TO DO →
From the line containing "Given: Change the file sort order" through the last line of the records below, each line is to be repeated exactly; pictures are to be omitted.

Collected data →
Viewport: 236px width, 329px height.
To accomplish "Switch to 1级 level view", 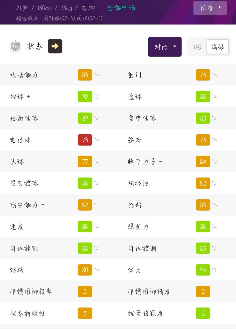I will (198, 47).
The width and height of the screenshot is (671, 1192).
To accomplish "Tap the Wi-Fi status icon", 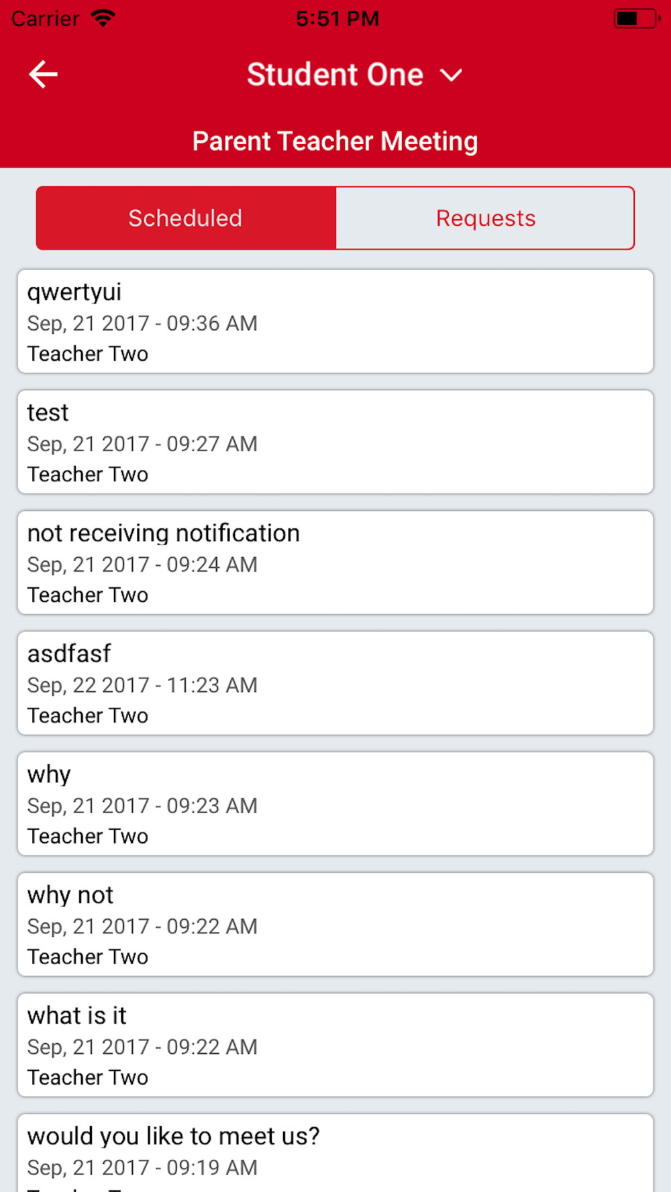I will point(103,18).
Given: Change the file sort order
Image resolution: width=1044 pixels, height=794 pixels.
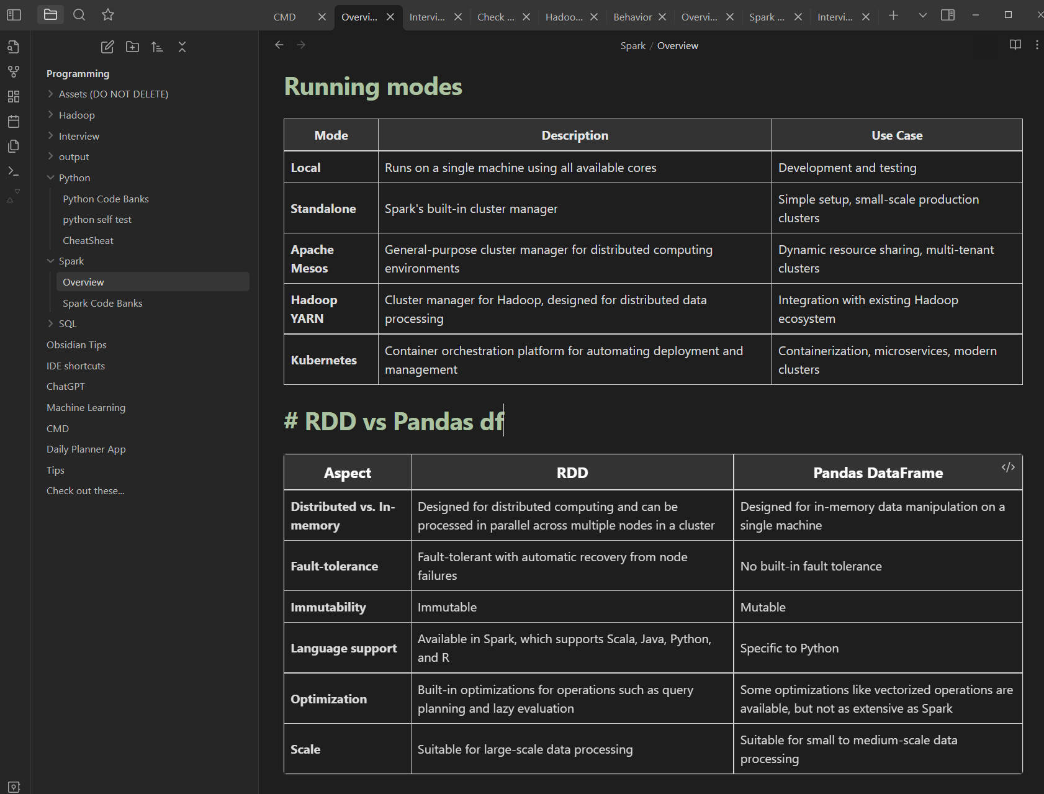Looking at the screenshot, I should pyautogui.click(x=157, y=47).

RESPONSE →
Given: Change the file sort order
Image resolution: width=1044 pixels, height=794 pixels.
Looking at the screenshot, I should pyautogui.click(x=157, y=47).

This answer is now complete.